Churt Cubs contribute to Earthday
on 3 May 2022
Churt Cubs were joined by Hindhead Cubs to increase the biodiversity of Wicket Wood by pulling holly seedlings and bracken so that they don’t out-compete other species. Their work came at the end of a hike around Frensham Great Pond to round off a very active evening. They say that "many hands make light work" and the evidence of just half an hour's volunteering in the wood was very impressive. Thank you to Churt and Hindhead Cubs,
Churt Scouts rise to the challenge - 10 October 2021
A number of Churt’s senior Scouts are working hard to complete their World Challenge Award, for which they must meet seven challenges. One of them is to spend a day volunteering in their local community and finding out about a local nature reserve. A second challenge is to take an active part in a local environmental project whilst a third is to take part in an activity that explores an international issue. The recognition that loss of Nature’s biodiversity is an international issue which must be addressed to ensure a sustainable future for Planet Earth, plus the fact that there is a 12 acre area of woodland belonging to our Churt community which is the subject of an emerging local environmental project meant that volunteering to increase the biodiversity of Churt’s woodland (which is directly off Pond Lane) would tick all three of those particular challenge boxes!

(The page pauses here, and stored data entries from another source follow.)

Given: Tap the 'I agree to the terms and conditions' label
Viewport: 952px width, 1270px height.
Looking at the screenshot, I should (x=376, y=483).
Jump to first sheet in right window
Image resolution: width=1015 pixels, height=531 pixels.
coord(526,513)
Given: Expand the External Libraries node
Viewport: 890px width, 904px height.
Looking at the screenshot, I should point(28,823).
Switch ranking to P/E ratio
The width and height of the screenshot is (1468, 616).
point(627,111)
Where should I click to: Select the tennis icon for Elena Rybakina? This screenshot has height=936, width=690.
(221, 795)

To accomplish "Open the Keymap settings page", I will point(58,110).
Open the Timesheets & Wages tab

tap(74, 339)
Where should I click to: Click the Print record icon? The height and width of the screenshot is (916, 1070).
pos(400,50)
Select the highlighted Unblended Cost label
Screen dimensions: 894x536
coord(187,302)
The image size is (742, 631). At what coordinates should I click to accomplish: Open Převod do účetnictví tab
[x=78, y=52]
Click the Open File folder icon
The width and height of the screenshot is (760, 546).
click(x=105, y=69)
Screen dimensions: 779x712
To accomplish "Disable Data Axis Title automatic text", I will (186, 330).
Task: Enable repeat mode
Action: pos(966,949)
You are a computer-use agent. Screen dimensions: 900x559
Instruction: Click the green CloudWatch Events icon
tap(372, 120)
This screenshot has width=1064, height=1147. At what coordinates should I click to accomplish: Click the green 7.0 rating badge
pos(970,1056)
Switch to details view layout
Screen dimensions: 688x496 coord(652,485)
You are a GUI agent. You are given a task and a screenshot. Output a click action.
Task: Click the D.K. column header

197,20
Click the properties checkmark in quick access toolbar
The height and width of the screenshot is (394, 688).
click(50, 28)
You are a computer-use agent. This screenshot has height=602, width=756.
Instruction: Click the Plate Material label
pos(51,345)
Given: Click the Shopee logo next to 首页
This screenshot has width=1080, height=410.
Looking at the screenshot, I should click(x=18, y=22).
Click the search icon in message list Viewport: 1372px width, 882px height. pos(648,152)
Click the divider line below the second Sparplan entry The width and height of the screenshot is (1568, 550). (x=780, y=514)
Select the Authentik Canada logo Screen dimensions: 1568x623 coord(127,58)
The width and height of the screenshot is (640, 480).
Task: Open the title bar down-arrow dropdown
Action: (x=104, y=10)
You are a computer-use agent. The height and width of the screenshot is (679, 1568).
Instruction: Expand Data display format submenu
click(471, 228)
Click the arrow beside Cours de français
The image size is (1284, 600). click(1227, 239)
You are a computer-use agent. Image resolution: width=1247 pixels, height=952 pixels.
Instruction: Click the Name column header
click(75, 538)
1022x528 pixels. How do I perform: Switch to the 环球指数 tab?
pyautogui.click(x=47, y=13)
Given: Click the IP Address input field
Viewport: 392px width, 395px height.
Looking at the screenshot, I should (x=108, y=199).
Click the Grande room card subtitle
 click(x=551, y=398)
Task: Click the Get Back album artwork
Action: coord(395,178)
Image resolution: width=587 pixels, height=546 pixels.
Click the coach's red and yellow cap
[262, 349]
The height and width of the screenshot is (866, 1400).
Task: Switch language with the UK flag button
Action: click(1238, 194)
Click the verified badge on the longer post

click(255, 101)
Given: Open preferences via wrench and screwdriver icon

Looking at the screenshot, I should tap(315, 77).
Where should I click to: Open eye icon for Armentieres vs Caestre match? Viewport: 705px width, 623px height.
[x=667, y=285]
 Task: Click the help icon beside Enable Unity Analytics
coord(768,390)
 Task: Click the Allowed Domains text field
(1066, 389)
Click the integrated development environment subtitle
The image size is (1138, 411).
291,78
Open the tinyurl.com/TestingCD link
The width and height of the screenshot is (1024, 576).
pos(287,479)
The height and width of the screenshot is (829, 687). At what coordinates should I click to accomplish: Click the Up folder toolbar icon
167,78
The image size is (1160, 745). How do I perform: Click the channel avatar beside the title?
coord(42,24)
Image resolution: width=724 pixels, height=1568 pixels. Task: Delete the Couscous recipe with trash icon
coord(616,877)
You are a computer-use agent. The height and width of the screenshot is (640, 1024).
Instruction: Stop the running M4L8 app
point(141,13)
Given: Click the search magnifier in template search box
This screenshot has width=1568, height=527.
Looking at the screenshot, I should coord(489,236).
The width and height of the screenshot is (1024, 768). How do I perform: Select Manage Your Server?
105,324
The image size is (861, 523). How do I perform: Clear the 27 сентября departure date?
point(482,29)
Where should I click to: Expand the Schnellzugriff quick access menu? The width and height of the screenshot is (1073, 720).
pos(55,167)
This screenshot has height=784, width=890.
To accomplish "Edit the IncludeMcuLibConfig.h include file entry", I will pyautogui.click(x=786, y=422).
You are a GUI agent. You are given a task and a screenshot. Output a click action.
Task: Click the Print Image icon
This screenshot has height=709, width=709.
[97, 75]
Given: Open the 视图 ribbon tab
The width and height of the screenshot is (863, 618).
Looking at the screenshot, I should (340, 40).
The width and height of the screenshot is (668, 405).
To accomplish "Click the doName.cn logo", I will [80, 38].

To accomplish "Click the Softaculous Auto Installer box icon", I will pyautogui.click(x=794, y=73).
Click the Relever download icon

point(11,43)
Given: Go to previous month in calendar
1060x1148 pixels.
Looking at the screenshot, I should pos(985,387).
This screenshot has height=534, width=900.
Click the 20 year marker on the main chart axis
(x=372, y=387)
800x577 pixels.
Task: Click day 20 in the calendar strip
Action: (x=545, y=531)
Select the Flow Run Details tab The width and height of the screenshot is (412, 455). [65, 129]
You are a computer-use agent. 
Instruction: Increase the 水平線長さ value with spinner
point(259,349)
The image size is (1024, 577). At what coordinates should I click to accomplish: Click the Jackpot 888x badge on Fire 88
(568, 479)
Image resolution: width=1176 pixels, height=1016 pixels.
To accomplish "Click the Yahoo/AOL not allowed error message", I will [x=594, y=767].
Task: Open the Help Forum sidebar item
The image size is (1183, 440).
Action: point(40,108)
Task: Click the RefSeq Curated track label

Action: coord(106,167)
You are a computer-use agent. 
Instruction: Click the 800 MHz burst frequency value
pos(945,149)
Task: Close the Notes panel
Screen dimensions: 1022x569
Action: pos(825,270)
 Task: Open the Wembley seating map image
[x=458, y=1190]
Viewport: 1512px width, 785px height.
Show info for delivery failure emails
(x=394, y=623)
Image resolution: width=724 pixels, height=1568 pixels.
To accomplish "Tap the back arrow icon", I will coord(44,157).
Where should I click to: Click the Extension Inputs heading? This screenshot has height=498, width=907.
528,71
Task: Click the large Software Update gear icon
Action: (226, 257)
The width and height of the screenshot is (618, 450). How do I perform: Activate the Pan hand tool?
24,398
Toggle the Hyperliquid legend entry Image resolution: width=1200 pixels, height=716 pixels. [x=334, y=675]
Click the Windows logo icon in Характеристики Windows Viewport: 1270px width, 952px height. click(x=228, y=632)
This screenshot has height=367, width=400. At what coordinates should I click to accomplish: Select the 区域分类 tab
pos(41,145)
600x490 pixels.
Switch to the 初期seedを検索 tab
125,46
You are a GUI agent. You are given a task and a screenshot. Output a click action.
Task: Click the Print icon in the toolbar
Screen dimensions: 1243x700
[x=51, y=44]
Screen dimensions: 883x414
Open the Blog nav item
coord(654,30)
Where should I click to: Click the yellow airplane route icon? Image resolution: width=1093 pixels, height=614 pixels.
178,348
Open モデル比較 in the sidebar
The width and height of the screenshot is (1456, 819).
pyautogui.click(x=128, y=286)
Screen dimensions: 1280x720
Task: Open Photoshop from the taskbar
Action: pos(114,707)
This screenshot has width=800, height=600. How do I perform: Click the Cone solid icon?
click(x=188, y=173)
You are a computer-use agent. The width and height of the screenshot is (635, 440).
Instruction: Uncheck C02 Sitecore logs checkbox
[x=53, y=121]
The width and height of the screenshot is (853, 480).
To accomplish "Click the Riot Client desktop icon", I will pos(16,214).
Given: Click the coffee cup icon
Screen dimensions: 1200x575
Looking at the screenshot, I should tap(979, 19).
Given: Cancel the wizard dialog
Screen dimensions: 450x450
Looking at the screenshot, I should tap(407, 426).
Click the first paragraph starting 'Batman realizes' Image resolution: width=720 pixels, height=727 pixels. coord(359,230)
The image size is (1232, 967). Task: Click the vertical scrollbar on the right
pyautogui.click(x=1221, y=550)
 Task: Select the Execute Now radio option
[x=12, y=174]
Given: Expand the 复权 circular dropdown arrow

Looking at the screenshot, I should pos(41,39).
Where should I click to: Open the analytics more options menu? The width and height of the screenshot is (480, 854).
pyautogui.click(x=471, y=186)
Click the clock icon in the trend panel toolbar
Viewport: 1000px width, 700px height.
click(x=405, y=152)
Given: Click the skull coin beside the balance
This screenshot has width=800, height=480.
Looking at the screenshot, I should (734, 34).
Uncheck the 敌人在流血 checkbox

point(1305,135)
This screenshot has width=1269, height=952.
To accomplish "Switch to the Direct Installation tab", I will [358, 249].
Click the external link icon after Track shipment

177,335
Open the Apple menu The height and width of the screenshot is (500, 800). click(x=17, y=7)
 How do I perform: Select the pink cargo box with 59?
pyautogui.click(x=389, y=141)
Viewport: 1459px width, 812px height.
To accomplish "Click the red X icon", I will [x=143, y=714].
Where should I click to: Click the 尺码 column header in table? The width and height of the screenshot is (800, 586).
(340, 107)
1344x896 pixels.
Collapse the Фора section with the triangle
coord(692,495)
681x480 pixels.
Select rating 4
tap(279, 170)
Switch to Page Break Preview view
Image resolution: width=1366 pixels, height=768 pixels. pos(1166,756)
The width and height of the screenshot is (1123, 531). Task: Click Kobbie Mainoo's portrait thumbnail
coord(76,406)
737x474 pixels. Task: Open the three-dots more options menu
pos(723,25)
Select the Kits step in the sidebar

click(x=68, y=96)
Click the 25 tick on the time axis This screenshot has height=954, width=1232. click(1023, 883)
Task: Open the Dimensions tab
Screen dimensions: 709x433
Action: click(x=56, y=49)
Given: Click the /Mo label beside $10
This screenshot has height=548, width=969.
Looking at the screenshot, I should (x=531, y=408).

So six of our Scouts spent a busy October Sunday afternoon doing just that. Their work touched on three different aspects to increasing biodiversity: creating new habitat for wildlife and plant life; ensuring that dominant species such as bracken do not outcompete other native plants, thereby wiping out existing or emerging structural diversity; planting additional tree species which are native to the local area but not yet growing in our woodland.
First they worked hard piling scattered fallen pine deadwood into large heaps which will undoubtedly provide a great refuge for invertebrates, reptiles and small mammals like mice. Clearing part of the woodland floor also offers an opportunity for native shrubs to self-seed and grow. This was hot work so a brief rest was necessary before moving on to the second task.
The bracken is taking over in several areas in the wood so some serious effort is needed to keep it under control. We chose an area where it is encroaching on a footpath and launched an experiment; one group cut the bracken and the other group dug or pulled it out, taking as much of the rhizome as possible. We shall wait to see which of these techniques has had most effect on the following year’s growth – recognising that getting the bracken under control is not going to be a short-term project! The small group soon made quite an impact on the bracken in that area – and it has to be said, had some fun cutting, digging and piling it in the process.
The third activity was to select appropriate sites and plant a few native saplings kindly donated to us by the Carbon Footprint organisation. The woodland is predominantly Scots Pine but a recent survey by Surrey Wildlife Trust recorded that penduculate oak, silver birch, rowan, beech, hazel and holly have self-seeded and are now growing as part of the succession in what used to be the old Churt Cricket Ground. We added to the diversity by planting a few whitebeam, wild cherry and dogwood species. Scouts found the planting especially satisfying – even though adding the spiral rabbit guards presented a few dexterity challenges. We will need to keep checking and augment the level of protection as the trees grow.
Thank you Scouts and also Scout Leaders Carol Ireland and Sarah Smith for your hard work to increase the biodiversity of Churt’s wood and thank you Jon Stringer, Jeremy Wylie, Hannah Wills and Brian Johnson for your help.
Read accounts written by the Scouts themselves about this activity:
Churt Litter Pick - 10 October 2021
A massive thank you to everyone who came to the Churt litter pick on 10th October. 17 black bags of rubbish were collected from the roads around the village centre.